* **To do**
Copy the rows below word for word, in the same order and with the same line breaks.

* **Raw data**
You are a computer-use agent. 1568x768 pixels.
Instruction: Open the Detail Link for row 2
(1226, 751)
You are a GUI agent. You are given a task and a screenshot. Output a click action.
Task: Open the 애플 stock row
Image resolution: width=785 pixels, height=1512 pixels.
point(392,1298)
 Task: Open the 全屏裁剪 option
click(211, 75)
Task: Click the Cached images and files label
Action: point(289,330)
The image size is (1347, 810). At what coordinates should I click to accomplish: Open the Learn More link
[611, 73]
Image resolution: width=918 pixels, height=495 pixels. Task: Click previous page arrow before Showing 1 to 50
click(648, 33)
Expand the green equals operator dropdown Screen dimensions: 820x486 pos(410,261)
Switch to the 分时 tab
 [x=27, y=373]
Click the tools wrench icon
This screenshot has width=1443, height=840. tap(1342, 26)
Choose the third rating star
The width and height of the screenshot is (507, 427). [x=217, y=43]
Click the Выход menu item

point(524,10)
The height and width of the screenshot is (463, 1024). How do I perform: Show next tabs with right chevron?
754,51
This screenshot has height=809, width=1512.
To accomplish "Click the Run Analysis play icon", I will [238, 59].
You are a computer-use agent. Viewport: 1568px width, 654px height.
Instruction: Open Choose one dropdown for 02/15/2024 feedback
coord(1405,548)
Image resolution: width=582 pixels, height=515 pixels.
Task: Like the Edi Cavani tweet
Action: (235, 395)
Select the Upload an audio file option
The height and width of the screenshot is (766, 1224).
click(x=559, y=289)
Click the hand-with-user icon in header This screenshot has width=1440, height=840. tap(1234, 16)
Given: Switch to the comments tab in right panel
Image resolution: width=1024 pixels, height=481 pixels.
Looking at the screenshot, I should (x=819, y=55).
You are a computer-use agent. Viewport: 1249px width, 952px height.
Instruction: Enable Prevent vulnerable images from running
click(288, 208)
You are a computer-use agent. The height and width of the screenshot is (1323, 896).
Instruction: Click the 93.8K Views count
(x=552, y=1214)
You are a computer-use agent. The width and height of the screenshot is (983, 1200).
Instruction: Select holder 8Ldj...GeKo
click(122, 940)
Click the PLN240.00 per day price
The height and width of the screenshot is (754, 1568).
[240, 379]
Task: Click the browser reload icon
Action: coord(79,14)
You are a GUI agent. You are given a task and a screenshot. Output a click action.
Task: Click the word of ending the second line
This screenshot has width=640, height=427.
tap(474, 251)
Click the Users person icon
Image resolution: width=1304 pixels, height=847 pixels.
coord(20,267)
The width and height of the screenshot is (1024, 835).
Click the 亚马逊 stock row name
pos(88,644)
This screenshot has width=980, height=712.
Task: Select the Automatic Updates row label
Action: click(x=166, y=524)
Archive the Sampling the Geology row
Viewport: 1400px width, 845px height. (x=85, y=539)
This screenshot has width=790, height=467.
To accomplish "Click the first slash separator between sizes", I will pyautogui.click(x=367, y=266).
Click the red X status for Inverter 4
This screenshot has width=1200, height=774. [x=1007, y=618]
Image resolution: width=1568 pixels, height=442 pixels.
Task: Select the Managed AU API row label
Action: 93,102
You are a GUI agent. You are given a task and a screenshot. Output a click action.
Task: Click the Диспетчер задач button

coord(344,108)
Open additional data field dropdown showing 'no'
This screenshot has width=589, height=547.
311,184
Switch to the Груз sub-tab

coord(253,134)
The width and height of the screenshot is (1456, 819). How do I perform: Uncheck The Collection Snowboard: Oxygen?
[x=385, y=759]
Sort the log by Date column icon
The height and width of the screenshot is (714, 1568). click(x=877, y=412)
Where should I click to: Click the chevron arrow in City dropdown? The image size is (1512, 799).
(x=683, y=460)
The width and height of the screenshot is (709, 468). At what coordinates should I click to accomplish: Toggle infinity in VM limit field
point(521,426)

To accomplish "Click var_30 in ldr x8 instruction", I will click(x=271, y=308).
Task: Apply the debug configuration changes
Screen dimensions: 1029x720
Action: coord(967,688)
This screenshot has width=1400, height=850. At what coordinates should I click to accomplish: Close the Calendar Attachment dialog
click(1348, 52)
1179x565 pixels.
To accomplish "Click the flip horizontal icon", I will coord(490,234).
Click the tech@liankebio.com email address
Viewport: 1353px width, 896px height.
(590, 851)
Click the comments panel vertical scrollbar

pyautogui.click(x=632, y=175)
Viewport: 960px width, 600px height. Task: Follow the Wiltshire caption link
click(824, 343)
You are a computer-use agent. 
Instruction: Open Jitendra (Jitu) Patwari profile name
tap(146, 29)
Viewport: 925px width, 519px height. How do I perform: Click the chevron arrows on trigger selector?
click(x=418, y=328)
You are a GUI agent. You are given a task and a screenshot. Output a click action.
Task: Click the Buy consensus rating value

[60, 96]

* **Solution for this problem**
You are a computer-use agent. 1568x768 pixels.
Instruction: Open the Detail Link for row 2
(1226, 751)
You are a GUI agent. You are given a task and a screenshot. Output a click action.
Task: Open the 애플 stock row
Image resolution: width=785 pixels, height=1512 pixels.
point(392,1298)
 Task: Open the 全屏裁剪 option
click(211, 75)
Task: Click the Cached images and files label
Action: point(289,330)
The image size is (1347, 810). At what coordinates should I click to accomplish: Open the Learn More link
[611, 73]
Image resolution: width=918 pixels, height=495 pixels. Task: Click previous page arrow before Showing 1 to 50
click(648, 33)
Expand the green equals operator dropdown Screen dimensions: 820x486 pos(410,261)
Switch to the 分时 tab
 [x=27, y=373]
Click the tools wrench icon
This screenshot has width=1443, height=840. tap(1342, 26)
Choose the third rating star
The width and height of the screenshot is (507, 427). [x=217, y=43]
Click the Выход menu item

point(524,10)
The height and width of the screenshot is (463, 1024). How do I perform: Show next tabs with right chevron?
754,51
This screenshot has height=809, width=1512.
To accomplish "Click the Run Analysis play icon", I will [238, 59].
You are a computer-use agent. Viewport: 1568px width, 654px height.
Instruction: Open Choose one dropdown for 02/15/2024 feedback
coord(1405,548)
Image resolution: width=582 pixels, height=515 pixels.
Task: Like the Edi Cavani tweet
Action: (235, 395)
Select the Upload an audio file option
The height and width of the screenshot is (766, 1224).
click(x=559, y=289)
Click the hand-with-user icon in header This screenshot has width=1440, height=840. tap(1234, 16)
Given: Switch to the comments tab in right panel
Image resolution: width=1024 pixels, height=481 pixels.
Looking at the screenshot, I should (x=819, y=55).
You are a computer-use agent. Viewport: 1249px width, 952px height.
Instruction: Enable Prevent vulnerable images from running
click(288, 208)
You are a computer-use agent. The height and width of the screenshot is (1323, 896).
Instruction: Click the 93.8K Views count
(x=552, y=1214)
You are a computer-use agent. The width and height of the screenshot is (983, 1200).
Instruction: Select holder 8Ldj...GeKo
click(122, 940)
Click the PLN240.00 per day price
The height and width of the screenshot is (754, 1568).
[240, 379]
Task: Click the browser reload icon
Action: coord(79,14)
You are a GUI agent. You are given a task and a screenshot. Output a click action.
Task: Click the word of ending the second line
This screenshot has width=640, height=427.
tap(474, 251)
Click the Users person icon
Image resolution: width=1304 pixels, height=847 pixels.
coord(20,267)
The width and height of the screenshot is (1024, 835).
Click the 亚马逊 stock row name
pos(88,644)
This screenshot has width=980, height=712.
Task: Select the Automatic Updates row label
Action: click(x=166, y=524)
Archive the Sampling the Geology row
Viewport: 1400px width, 845px height. (x=85, y=539)
This screenshot has width=790, height=467.
To accomplish "Click the first slash separator between sizes", I will pyautogui.click(x=367, y=266).
Click the red X status for Inverter 4
This screenshot has width=1200, height=774. [x=1007, y=618]
Image resolution: width=1568 pixels, height=442 pixels.
Task: Select the Managed AU API row label
Action: 93,102
You are a GUI agent. You are given a task and a screenshot. Output a click action.
Task: Click the Диспетчер задач button

coord(344,108)
Open additional data field dropdown showing 'no'
This screenshot has width=589, height=547.
311,184
Switch to the Груз sub-tab

coord(253,134)
The width and height of the screenshot is (1456, 819). How do I perform: Uncheck The Collection Snowboard: Oxygen?
[x=385, y=759]
Sort the log by Date column icon
The height and width of the screenshot is (714, 1568). click(x=877, y=412)
Where should I click to: Click the chevron arrow in City dropdown? The image size is (1512, 799).
(x=683, y=460)
The width and height of the screenshot is (709, 468). At what coordinates should I click to accomplish: Toggle infinity in VM limit field
point(521,426)

To accomplish "Click var_30 in ldr x8 instruction", I will click(x=271, y=308).
Task: Apply the debug configuration changes
Screen dimensions: 1029x720
Action: coord(967,688)
This screenshot has width=1400, height=850. At what coordinates should I click to accomplish: Close the Calendar Attachment dialog
click(1348, 52)
1179x565 pixels.
To accomplish "Click the flip horizontal icon", I will coord(490,234).
Click the tech@liankebio.com email address
Viewport: 1353px width, 896px height.
(590, 851)
Click the comments panel vertical scrollbar

pyautogui.click(x=632, y=175)
Viewport: 960px width, 600px height. Task: Follow the Wiltshire caption link
click(824, 343)
You are a computer-use agent. 
Instruction: Open Jitendra (Jitu) Patwari profile name
tap(146, 29)
Viewport: 925px width, 519px height. How do I perform: Click the chevron arrows on trigger selector?
click(x=418, y=328)
You are a GUI agent. You are given a task and a screenshot. Output a click action.
Task: Click the Buy consensus rating value

[60, 96]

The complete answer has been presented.